Competitive Advantage
- Definition: Competitive advantage is established when a firm successfully creates more value than its competitors.
- Measurement: Competitive advantage must always be assessed in relation to rival firms operating within the same market space.
Globalization
- Definition: Globalization refers to the integration of national economies through various channels, such as trade, investment, labor mobility, and technological advancements.
- Foreign Direct Investment (FDI): FDI is characterized by the act of investing in another country's economy with the intention to operate and manage facilities within that nation.
Global Industries
- Definition of Global Industry: An industry is considered global when the competitive position it holds in one country has direct implications for its performance in other countries.
- Indicators of Globalization in Industries: Key indicators that suggest an industry is global include:
- Cross-border investment activities
- Patterns of international trade
- Global revenue share across different markets
Standardization vs Adaptation
- Standardization: This approach employs a uniform marketing mix across all global markets, maintaining consistency in branding and marketing strategies worldwide.

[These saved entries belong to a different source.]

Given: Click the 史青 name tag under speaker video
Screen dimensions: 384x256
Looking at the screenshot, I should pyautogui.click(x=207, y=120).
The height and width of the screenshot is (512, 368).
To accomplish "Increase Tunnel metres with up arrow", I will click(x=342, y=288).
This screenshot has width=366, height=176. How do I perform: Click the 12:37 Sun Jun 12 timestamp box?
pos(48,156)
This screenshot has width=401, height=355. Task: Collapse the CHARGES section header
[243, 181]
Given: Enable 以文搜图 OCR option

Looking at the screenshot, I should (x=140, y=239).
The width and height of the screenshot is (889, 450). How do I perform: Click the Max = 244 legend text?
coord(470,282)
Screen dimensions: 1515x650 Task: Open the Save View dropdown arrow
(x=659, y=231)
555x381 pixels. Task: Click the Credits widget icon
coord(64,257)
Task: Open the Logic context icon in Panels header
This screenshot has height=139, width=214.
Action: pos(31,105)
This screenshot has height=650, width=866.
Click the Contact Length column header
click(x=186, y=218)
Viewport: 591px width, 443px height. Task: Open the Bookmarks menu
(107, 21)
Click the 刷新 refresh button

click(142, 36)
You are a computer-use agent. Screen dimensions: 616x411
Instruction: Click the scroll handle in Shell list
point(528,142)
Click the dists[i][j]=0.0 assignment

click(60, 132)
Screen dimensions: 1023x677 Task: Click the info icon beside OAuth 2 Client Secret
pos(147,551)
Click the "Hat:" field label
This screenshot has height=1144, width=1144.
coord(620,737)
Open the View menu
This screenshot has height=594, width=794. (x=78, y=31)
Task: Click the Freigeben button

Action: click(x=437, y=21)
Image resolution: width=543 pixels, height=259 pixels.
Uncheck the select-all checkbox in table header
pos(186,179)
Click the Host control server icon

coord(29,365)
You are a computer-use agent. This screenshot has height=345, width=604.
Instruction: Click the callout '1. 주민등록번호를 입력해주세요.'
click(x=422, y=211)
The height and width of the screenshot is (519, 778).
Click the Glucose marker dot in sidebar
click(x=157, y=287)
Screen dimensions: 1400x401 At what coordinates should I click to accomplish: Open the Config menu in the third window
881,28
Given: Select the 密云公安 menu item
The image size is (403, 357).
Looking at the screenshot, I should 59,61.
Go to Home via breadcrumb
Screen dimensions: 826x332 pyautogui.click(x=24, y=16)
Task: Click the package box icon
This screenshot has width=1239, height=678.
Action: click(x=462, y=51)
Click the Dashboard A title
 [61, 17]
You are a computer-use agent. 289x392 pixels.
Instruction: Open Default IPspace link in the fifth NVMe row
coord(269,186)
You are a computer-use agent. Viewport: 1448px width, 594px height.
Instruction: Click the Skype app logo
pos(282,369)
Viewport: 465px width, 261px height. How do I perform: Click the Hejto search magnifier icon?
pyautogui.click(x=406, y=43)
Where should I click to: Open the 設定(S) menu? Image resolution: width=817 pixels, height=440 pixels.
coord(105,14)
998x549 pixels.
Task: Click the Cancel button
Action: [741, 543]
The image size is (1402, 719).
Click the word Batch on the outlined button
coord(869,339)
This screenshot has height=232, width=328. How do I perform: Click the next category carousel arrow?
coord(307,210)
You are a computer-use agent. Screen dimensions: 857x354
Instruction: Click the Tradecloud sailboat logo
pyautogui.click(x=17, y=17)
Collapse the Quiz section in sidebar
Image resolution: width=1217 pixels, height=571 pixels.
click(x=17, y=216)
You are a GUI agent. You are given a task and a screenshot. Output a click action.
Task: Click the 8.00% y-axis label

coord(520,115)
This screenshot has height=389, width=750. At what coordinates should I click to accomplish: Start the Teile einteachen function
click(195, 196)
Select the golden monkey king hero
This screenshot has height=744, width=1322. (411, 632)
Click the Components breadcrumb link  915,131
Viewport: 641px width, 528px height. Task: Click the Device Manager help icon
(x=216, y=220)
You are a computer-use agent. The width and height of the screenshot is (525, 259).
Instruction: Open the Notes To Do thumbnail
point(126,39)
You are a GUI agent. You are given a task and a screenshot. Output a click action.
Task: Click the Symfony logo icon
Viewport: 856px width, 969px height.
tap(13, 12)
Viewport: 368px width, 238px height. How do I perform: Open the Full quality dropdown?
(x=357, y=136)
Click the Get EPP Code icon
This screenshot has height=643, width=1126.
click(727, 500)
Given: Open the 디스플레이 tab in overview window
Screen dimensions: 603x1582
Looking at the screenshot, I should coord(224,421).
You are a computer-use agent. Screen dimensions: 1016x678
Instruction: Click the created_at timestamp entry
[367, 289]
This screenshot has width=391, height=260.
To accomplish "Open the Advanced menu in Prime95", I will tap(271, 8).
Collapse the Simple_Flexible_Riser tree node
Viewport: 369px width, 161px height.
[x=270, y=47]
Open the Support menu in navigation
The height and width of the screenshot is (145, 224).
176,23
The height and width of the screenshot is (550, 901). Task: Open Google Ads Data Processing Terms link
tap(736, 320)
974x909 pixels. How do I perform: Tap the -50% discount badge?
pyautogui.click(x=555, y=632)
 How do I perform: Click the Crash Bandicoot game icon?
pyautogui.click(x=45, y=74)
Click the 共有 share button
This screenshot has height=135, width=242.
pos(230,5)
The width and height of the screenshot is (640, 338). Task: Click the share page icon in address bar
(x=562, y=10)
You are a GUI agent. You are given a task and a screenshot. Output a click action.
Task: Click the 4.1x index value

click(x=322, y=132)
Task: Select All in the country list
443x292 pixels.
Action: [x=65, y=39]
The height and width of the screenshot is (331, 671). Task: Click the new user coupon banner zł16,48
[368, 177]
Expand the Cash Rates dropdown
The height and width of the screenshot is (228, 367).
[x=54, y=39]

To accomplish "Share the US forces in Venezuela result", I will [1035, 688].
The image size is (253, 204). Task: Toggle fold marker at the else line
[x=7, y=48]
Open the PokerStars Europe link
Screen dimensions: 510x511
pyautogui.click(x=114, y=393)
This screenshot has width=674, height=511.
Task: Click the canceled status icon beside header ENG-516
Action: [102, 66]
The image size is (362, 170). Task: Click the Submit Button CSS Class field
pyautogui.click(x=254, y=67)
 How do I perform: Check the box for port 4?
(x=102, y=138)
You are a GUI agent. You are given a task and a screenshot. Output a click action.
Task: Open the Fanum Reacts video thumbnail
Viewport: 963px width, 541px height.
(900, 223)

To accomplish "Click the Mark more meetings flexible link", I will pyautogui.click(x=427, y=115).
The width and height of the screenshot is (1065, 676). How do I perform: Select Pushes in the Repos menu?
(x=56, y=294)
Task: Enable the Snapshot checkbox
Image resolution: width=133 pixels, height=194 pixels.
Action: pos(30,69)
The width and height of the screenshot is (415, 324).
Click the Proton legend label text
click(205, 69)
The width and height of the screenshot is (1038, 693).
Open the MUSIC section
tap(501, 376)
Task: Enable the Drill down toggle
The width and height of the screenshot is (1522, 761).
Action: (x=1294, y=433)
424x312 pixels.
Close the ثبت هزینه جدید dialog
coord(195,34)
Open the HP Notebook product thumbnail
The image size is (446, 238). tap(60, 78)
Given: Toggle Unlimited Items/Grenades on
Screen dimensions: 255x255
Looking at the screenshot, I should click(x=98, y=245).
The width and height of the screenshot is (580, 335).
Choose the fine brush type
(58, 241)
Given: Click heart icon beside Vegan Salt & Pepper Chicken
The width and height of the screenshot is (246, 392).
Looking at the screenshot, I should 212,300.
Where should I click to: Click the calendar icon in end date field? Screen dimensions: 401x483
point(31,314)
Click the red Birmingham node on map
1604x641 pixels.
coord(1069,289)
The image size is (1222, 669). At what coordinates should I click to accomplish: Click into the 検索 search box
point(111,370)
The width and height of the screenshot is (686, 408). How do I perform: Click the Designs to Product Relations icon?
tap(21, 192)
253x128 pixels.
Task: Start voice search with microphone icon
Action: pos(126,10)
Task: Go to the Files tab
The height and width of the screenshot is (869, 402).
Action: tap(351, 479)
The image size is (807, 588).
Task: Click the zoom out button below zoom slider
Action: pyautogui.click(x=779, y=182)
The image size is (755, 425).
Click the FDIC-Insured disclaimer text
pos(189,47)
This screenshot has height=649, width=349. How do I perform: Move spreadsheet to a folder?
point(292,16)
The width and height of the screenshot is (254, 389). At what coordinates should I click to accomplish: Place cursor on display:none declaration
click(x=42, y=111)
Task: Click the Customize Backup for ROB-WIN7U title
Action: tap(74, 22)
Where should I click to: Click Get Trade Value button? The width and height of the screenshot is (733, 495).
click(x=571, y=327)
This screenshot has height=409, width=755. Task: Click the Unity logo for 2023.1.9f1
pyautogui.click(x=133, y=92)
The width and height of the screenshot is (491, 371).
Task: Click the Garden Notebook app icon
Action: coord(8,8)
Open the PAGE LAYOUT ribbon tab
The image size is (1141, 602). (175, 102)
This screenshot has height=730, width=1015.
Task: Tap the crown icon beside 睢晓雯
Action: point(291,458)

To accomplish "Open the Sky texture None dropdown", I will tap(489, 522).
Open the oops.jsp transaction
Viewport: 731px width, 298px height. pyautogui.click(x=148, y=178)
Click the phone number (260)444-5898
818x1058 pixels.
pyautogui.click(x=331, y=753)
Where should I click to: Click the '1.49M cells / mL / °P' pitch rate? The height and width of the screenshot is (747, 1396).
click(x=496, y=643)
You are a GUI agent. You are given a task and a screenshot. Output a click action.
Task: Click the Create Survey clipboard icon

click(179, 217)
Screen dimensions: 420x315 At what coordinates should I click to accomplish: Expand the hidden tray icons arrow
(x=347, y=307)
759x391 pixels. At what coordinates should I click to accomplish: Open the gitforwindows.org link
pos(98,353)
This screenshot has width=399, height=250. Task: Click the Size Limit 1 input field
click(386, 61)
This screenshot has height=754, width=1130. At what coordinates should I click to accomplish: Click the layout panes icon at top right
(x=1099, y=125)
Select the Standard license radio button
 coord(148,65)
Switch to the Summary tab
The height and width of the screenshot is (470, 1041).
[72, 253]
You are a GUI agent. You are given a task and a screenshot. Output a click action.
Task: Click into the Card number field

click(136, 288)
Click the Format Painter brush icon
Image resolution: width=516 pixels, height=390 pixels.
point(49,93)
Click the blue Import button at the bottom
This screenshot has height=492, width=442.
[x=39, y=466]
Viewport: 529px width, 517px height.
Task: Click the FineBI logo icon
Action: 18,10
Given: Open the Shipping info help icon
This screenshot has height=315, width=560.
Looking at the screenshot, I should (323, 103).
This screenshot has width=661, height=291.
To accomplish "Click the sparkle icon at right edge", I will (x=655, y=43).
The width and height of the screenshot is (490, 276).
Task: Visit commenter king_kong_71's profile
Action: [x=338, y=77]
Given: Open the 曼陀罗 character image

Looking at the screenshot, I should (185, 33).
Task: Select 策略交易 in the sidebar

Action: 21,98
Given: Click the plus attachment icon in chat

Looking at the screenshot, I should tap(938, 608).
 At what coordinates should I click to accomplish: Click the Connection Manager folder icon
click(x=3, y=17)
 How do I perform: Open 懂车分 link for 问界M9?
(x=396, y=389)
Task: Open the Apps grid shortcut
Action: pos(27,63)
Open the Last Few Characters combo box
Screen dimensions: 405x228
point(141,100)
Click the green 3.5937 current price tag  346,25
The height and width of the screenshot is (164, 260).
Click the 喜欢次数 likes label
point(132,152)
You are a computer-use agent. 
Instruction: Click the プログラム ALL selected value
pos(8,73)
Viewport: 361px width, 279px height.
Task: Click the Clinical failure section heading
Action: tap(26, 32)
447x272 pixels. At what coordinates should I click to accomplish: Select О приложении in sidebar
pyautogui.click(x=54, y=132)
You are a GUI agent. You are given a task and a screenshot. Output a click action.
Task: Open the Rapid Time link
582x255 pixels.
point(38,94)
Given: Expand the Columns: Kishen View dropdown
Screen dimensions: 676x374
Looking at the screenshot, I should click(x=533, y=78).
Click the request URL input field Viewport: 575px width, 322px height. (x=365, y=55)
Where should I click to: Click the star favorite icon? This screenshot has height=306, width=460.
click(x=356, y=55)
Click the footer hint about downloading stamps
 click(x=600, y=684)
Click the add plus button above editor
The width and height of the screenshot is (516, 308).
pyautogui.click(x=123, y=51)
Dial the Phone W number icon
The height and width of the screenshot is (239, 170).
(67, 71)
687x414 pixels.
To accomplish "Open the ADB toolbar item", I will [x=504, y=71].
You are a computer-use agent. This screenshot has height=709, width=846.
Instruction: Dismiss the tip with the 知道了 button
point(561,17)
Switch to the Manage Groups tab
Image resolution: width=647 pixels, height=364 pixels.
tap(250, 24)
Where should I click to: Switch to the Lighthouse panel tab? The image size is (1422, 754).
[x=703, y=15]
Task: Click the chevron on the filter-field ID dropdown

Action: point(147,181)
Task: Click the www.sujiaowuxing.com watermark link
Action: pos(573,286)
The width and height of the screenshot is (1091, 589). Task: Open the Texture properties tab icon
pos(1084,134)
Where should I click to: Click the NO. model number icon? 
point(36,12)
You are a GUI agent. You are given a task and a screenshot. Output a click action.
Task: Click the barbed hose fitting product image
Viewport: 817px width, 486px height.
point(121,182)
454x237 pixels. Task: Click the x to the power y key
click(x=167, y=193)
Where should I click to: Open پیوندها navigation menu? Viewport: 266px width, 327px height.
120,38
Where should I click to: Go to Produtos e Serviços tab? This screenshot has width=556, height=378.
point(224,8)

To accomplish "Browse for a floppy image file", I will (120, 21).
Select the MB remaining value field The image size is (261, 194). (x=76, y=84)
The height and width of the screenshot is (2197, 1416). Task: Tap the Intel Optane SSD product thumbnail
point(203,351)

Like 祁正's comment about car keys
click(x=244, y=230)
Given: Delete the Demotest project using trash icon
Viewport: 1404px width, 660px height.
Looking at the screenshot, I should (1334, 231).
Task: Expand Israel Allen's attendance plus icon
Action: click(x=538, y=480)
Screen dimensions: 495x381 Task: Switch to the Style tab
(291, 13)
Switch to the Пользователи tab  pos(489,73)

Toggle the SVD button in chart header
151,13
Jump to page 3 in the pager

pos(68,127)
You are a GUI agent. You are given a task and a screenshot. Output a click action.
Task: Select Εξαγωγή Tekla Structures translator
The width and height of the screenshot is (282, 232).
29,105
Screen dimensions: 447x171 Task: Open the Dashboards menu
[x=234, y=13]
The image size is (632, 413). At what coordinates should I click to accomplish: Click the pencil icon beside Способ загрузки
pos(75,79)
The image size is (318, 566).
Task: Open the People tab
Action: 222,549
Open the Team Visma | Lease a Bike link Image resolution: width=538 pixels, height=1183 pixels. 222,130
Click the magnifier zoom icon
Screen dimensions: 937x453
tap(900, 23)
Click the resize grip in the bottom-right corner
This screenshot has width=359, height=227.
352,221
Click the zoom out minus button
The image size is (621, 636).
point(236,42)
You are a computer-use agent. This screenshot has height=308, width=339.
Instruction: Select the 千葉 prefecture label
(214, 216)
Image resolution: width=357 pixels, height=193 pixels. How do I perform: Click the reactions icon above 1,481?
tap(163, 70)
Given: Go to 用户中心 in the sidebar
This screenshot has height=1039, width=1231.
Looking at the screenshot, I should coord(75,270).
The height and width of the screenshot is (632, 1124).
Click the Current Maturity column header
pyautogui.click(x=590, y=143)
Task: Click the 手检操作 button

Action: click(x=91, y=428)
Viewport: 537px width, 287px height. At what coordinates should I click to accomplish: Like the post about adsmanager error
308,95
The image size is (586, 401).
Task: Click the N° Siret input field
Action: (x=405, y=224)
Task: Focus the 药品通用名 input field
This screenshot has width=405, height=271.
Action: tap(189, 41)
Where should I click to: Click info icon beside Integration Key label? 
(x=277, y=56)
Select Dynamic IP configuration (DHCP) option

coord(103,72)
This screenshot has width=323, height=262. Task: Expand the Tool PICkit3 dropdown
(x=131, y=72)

- Adaptation: A blend of standardization with localized customization, which follows the principle of "think globally, act locally." This method tailors marketing strategies to fit the unique characteristics of each market.
Management Orientations
- Ethnocentric Orientation: The belief or management approach that views the home country as superior.
- Polycentric Orientation: The perspective that emphasizes the uniqueness of each individual country.
- Regiocentric Orientation: The focus is on the regional context rather than just individual countries.
- Geocentric Orientation: A world-oriented mindset that sees the entire globe as a potential market, without borders influencing strategy formation.
Forces Affecting Global Marketing
- Driving Forces: These factors stimulate and support global marketing efforts, including:
- Advancements in technology
- International trade agreements
- Economies of scale that reduce costs
- Development of a comprehensive global strategy
- Restraining Forces: These pose challenges to global marketing initiatives and include:
- Management myopia, which limits vision beyond local markets
- National controls that regulate international business activities
- Opposition to globalization from various sociopolitical groups and citizens.